I Wish I Had Six-Pack Abs!

I’m sure that somewhere under the doughy layer of energy I stored up for the winter lies at least the potential for abs.  I’m not sure why I don’t have a chiseled midriff.  After all, I own P90X.  I’ve had it for years.  A brand new, mint condition, still-in-the-box copy of P90X.  If it were an original Luke Skywalker action figure it would be worth a fortune.

But sadly it’s not.  It’s just a reminder that I’ll go out and buy the coolest new whatever, I’ll get it home, and there it will remain, sitting in the box.  How’s this for irony?  The reason I need it is because I’m flabby.  And I’m flabby because I’m lazy.  And because I’m lazy, my P90X is still in the box mint condition.  So the reason I need P90X and a 21-year old athlete doesn’t is exactly the reason why P90X doesn’t make a Difference (with a capital D, so you know I mean an Important difference, with a capital I).  Sure, from a marketing standpoint, this product is spot on.  But from a societal perspective?  Not so much.

Where am I going with this?

Well, I read a short article in Time Magazine recently by Yves Béhar about a concept he has for LifeTiles, wearable sensors that monitor individual health and manage chronic disease.  And I thought about the torrent of wearable sensors that are out now or coming out – exercise arm bands, the smart watches, the rumored Google contact lenses for diabetics, a cool looking, must-have, top secret Apple something or other – and I thought that from a marketing standpoint, wearable sensors are spot on.  I’m not sure I had even heard of a wearable sensor a few years back, and now when I Google it I get 4,570,000 hits (in 0.53 seconds).  Global sales for wearable technology are projected to reach $8.3 billion by 2018, with the United States accounting for 80% of the market.

These sensors aim to improve the health of our population, aid us in chronic disease management, and look really cool to boot.  But they won’t.  Because the people who need them the most aren’t the 20 something joggers wearing their Fitbits and Fuelbands and Ups.  They’re the overweight diabetics with congestive heart failure and a predilection for trans fats and good times.

It doesn’t matter how many healthy, fit people use wearable sensors.  From a societal standpoint it won’t change anything.  You know why?  Because they’re already healthy.  They’re already jogging and eating smart and staying in shape and they were doing all this long before wearable sensors came around.  And that’s probably why I’ve never had a 21-year old athlete come to see me in the ER because his armband told him to.

And the people who don’t take care of themselves, the 34.9% of us who the CDC says are obese?  We’ll buy the latest and greatest gadgets too, but they’ll stay in the box.  In a March 2014 issue of Forbes, Broadcom CEO Scott McGregor stated that “many of these devices are going to be like New Year’s resolutions – they’ll get a lot of attention and joy for the first few weeks before ending up in a drawer.”
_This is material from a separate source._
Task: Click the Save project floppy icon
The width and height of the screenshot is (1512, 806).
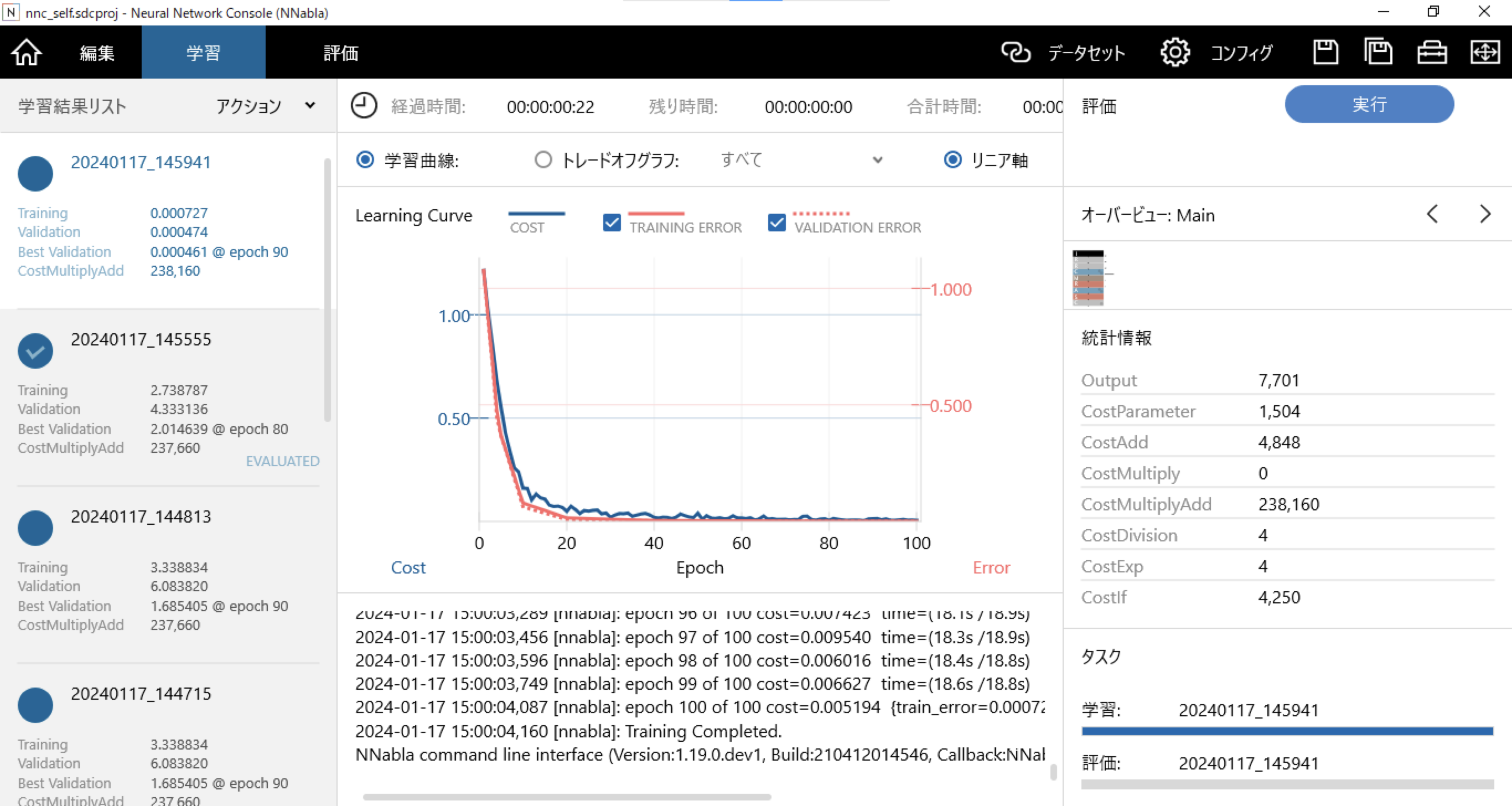Action: click(x=1325, y=53)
So what’s the answer?  We’ll never scrap wearable sensors, and we never should.  The market has too much potential and intuitively, the idea makes sense.  The key is figuring out what to do with this data.  How do we make it meaningful?  Because we already have plenty of data.  We don’t need more.  I don’t know of a single health care provider who feels hamstrung by lack of data.  No one has enough time to sort through the data we do have.  And how does it help to know that I walked up thirty flights of stairs?   So what?  If I’m less winded now climbing those stairs than I was last month, who cares what my armband says?  If my size 36 jeans are falling off of me, who cares how many calories my watch says I burned?  I don’t need a pair of i-glasses to tell me that I’m watching too much television.  Common sense and my poor work ethic tell me that.  And anyway, no amount of data is going to convince me that binge watching House of Cards is bad for me.

I don’t need more data.  As a father, as a consumer, as a physician, as a guy with a paunch, I have more than enough data as it is.  What I need, what is truly helpful, what is absolutely transformative, is a cognitive platform embedded in or linked to the device that will analyze the data for me, tell me what it means, spoon-feed me the conclusions.  I need the “so what.”  What’s compelling about Yves Béhar’s concept isn’t that it purports to measure and collect data, it’s that it plans on using algorithms to draw conclusions from the data and use these conclusions to provide specific health recommendations to the users.

What makes wearable technology a kick butt, take no prisoners, game changing, top-of-the-world concept isn’t that it passively collects data, but what it could do with that data.  That’s what’s transformative.  That’s what’s compelling.  And I know that I may still not have a six-pack, but one day the smart sensors in my man-girdle will not only measure my blood pressure and heart rate while I sleep and when I climb stairs, but they will also tell me what it means and why I should care.  And that’s when we as a society will collectively take our Smart Spanxes out of the box and realize better health.